1. Acknowledge the feeling first
"I hear you. It’s totally okay to feel uncertain — or even scared — about AI. A lot of people are asking tough questions about it right now."
2. Reframe AI as a tool
"AI isn’t good or evil on its own — it’s a tool. Just like fire, the internet, or electricity, it depends on how people choose to use it."
3. Share real-world positives
Give a few quick examples of how AI helps people:
- Doctors use it to detect cancer earlier.
- Farmers use it to grow food more efficiently.
- People with disabilities use it to communicate.
- Students use it to get help with homework and learn new skills.
4. Acknowledge the risks honestly
"You’re right to be cautious. AI can be used to spread misinformation, invade privacy, or even replace jobs if it’s not used responsibly." People appreciate honesty and nuance.
5. Empower them
"That’s why it’s so important for smart, thoughtful people like you to learn about AI — so you can help make sure it’s used in ways that help, not harm." Frame them as part of the solution, not passive observers.
Bottom line: AI is only as ethical as the people who create and use it. If we walk away from it out of fear, others who may not share our values will shape it without us. If we get involved, we can help build a future where AI supports humanity.
Part 6: Common Fears of AI (and How to Address Them)

Saved data entries
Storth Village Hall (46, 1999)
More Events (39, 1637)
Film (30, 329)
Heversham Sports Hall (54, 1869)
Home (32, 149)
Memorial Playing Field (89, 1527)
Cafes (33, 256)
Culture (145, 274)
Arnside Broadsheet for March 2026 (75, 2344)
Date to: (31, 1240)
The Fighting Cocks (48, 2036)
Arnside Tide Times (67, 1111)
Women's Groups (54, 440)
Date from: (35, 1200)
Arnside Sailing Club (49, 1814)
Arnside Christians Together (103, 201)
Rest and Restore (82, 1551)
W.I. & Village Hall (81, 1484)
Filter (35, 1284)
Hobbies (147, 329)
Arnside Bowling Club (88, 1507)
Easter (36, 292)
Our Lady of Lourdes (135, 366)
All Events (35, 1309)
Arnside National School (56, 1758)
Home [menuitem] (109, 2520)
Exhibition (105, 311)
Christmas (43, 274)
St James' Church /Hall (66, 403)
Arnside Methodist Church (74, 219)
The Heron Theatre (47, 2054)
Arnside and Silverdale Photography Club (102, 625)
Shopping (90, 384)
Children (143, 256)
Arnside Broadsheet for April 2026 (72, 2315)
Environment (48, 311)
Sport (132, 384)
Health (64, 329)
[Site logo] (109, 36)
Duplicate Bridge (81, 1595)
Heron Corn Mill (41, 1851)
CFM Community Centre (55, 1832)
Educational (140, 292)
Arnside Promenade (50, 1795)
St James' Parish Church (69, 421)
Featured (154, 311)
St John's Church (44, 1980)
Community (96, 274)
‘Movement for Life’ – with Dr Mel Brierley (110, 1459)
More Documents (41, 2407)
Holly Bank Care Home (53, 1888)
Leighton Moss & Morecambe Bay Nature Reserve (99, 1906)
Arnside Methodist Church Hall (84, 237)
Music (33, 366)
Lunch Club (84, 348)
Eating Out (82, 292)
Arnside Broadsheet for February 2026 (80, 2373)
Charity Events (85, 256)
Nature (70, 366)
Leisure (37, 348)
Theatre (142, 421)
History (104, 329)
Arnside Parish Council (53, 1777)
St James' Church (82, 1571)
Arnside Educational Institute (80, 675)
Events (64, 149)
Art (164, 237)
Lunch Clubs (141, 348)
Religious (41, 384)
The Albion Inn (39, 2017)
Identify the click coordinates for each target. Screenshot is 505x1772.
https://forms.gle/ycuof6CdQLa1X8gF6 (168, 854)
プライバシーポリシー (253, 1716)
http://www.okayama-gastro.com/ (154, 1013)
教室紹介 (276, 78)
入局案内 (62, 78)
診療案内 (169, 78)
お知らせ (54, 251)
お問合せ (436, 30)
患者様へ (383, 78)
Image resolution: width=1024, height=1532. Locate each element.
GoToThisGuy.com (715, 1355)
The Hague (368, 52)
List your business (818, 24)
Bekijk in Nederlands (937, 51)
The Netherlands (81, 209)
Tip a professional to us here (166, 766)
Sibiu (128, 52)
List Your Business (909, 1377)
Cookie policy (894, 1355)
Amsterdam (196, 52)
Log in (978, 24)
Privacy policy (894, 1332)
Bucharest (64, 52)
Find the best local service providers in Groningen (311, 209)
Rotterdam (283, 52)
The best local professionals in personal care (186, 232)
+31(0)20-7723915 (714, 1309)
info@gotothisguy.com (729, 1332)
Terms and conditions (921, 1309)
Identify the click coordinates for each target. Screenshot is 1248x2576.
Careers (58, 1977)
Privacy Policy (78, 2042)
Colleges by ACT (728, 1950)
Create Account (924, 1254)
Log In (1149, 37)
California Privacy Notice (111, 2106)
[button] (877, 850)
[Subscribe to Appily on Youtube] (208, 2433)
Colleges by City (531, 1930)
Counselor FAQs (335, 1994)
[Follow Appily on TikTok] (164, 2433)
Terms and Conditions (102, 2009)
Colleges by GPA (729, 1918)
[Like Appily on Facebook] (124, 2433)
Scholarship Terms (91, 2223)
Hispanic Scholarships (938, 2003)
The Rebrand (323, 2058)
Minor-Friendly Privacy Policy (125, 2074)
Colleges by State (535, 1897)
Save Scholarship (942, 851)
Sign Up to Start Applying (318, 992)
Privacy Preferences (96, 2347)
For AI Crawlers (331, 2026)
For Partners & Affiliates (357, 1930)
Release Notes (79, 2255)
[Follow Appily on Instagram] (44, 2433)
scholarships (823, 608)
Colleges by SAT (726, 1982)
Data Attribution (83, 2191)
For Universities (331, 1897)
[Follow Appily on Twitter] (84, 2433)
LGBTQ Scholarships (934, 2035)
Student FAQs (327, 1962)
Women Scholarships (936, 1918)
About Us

PARTS OF THE EXERCISE =>
**1.** Please set down the passage from the text on easing fears about AI from "- People with" up to and including "AI supports humanity.", word for word.
**2.** In the text on easing fears about AI, what do farmers use AI for?

SOLUTIONS TO THE PROBLEMS =>
**1.**
- People with disabilities use it to communicate.
- Students use it to get help with homework and learn new skills.
4. Acknowledge the risks honestly
"You’re right to be cautious. AI can be used to spread misinformation, invade privacy, or even replace jobs if it’s not used responsibly." People appreciate honesty and nuance.
5. Empower them
"That’s why it’s so important for smart, thoughtful people like you to learn about AI — so you can help make sure it’s used in ways that help, not harm." Frame them as part of the solution, not passive observers.
Bottom line: AI is only as ethical as the people who create and use it. If we walk away from it out of fear, others who may not share our values will shape it without us. If we get involved, we can help build a future where AI supports humanity.

**2.** To grow food more efficiently.